L’autre soir, je discutais avec un célèbre alpiniste (classe comme entame non ?).
Il me dit que sa plus belle réalisation, il y a vingt années de cela, n’a été connue de personne, encore aujourd’hui. C’est sans doute pour cela, qu’à ses yeux, elle est la plus belle. Je lui jette que c’est un peu facile cette coquetterie dans son océan médiatique. Il me dit oui, sans doute, tu as raison – c’est pénible quand les gens acquiescent à vos objections, ça désarme – mais je ressens son classement comme profondément sincère.
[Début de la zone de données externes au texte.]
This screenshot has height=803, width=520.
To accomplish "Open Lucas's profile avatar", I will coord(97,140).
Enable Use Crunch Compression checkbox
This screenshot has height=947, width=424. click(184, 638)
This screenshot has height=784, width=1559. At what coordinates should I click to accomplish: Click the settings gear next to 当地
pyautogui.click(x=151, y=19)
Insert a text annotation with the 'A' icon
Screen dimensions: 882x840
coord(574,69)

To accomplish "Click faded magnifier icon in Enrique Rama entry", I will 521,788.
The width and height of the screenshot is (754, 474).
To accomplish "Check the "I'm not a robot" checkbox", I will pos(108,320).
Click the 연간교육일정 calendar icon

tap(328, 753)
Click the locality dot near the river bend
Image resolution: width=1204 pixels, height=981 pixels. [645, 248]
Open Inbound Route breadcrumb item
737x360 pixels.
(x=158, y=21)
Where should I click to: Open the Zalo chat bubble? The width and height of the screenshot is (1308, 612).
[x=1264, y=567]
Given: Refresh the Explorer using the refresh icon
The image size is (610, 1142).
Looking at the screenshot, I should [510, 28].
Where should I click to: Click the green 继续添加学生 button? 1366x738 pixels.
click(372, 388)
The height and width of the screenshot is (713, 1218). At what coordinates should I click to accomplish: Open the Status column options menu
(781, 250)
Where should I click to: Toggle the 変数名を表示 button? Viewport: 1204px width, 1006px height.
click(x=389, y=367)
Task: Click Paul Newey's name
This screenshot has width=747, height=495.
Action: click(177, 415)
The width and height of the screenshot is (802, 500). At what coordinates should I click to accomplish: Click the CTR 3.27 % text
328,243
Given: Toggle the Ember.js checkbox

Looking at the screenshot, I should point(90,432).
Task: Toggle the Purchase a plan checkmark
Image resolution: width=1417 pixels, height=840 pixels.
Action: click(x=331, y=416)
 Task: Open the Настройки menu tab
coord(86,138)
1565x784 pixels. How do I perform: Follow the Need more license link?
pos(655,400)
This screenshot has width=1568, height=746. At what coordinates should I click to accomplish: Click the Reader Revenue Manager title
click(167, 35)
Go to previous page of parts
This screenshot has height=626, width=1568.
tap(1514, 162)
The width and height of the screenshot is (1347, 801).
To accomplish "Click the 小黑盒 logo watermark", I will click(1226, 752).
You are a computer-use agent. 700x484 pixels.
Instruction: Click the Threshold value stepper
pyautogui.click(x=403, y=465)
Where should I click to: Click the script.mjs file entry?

Je lui demande si de m’en parler n’a pas mécaniquement affadi son secret. À son regard malicieux, je devine qu’il y en a d’autres, des ascensions mieux gardées encore.
Je suis certain qu’ils existent depuis toujours. Ces alpinistes qui n’ont rien dit. Il me plaît à croire que Whymper n’était pas le premier à la Verte, qu’une cordée de discrets curieux l’a précédé. Il me plaît à imaginer un skieur dans le Nant Blanc, avant ou depuis Boivin, virages pédalés, sautés, cachés. Il me plaît à penser que mon voisin a fait un truc, hier, en montagne, juste une bosse, sans en parler. Ce peut être une ascension majeure ou un petit tour à prendre l’air, peu importe en fait. Je suis certain qu’il y en aura d’autres, des faits connus des seuls faiseurs, des actes connus des seuls acteurs. Dans notre siècle à haute diffusion, qu’on ne sache pas tout a ce je-ne-sais-quoi de réjouissant.